------ DATA TO PROCESS ------
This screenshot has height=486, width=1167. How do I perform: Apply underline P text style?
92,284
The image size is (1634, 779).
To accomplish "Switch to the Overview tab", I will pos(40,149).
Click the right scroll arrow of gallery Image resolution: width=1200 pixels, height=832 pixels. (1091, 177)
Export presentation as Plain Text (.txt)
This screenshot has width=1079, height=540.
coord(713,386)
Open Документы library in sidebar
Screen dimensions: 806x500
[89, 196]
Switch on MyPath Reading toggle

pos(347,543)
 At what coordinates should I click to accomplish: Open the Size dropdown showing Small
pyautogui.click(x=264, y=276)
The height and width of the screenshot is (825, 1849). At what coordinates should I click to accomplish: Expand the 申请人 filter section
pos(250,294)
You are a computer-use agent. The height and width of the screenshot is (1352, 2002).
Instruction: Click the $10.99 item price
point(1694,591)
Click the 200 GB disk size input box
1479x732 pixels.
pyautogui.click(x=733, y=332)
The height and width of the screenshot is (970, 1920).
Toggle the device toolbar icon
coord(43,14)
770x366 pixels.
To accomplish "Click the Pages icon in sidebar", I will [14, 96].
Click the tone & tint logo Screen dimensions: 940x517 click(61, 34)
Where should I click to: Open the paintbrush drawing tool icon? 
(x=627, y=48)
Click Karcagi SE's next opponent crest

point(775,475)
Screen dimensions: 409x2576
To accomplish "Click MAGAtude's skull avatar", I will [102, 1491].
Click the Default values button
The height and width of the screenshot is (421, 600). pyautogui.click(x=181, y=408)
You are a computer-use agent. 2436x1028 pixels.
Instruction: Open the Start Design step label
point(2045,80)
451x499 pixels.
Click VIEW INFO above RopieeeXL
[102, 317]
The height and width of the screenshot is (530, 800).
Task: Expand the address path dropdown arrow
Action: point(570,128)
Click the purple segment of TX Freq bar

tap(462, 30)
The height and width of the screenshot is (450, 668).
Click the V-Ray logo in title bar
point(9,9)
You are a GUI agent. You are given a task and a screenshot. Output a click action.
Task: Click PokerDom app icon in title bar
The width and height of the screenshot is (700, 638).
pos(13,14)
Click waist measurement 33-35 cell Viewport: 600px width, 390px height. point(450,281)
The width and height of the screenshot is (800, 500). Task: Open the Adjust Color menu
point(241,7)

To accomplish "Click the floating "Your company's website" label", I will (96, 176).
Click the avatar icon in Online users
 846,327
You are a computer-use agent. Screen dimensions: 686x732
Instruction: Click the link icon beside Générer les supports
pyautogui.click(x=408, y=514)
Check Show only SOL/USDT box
------
WORK ITEM - Nothing should be missing: every line above must be reproduced exactly.

TASK ANSWER -
This screenshot has height=486, width=1167. How do I perform: Apply underline P text style?
92,284
The image size is (1634, 779).
To accomplish "Switch to the Overview tab", I will pos(40,149).
Click the right scroll arrow of gallery Image resolution: width=1200 pixels, height=832 pixels. (1091, 177)
Export presentation as Plain Text (.txt)
This screenshot has width=1079, height=540.
coord(713,386)
Open Документы library in sidebar
Screen dimensions: 806x500
[89, 196]
Switch on MyPath Reading toggle

pos(347,543)
 At what coordinates should I click to accomplish: Open the Size dropdown showing Small
pyautogui.click(x=264, y=276)
The height and width of the screenshot is (825, 1849). At what coordinates should I click to accomplish: Expand the 申请人 filter section
pos(250,294)
You are a computer-use agent. The height and width of the screenshot is (1352, 2002).
Instruction: Click the $10.99 item price
point(1694,591)
Click the 200 GB disk size input box
1479x732 pixels.
pyautogui.click(x=733, y=332)
The height and width of the screenshot is (970, 1920).
Toggle the device toolbar icon
coord(43,14)
770x366 pixels.
To accomplish "Click the Pages icon in sidebar", I will [14, 96].
Click the tone & tint logo Screen dimensions: 940x517 click(61, 34)
Where should I click to: Open the paintbrush drawing tool icon? 
(x=627, y=48)
Click Karcagi SE's next opponent crest

point(775,475)
Screen dimensions: 409x2576
To accomplish "Click MAGAtude's skull avatar", I will [102, 1491].
Click the Default values button
The height and width of the screenshot is (421, 600). pyautogui.click(x=181, y=408)
You are a computer-use agent. 2436x1028 pixels.
Instruction: Open the Start Design step label
point(2045,80)
451x499 pixels.
Click VIEW INFO above RopieeeXL
[102, 317]
The height and width of the screenshot is (530, 800).
Task: Expand the address path dropdown arrow
Action: point(570,128)
Click the purple segment of TX Freq bar

tap(462, 30)
The height and width of the screenshot is (450, 668).
Click the V-Ray logo in title bar
point(9,9)
You are a GUI agent. You are given a task and a screenshot. Output a click action.
Task: Click PokerDom app icon in title bar
The width and height of the screenshot is (700, 638).
pos(13,14)
Click waist measurement 33-35 cell Viewport: 600px width, 390px height. point(450,281)
The width and height of the screenshot is (800, 500). Task: Open the Adjust Color menu
point(241,7)

To accomplish "Click the floating "Your company's website" label", I will (96, 176).
Click the avatar icon in Online users
 846,327
You are a computer-use agent. Screen dimensions: 686x732
Instruction: Click the link icon beside Générer les supports
pyautogui.click(x=408, y=514)
Check Show only SOL/USDT box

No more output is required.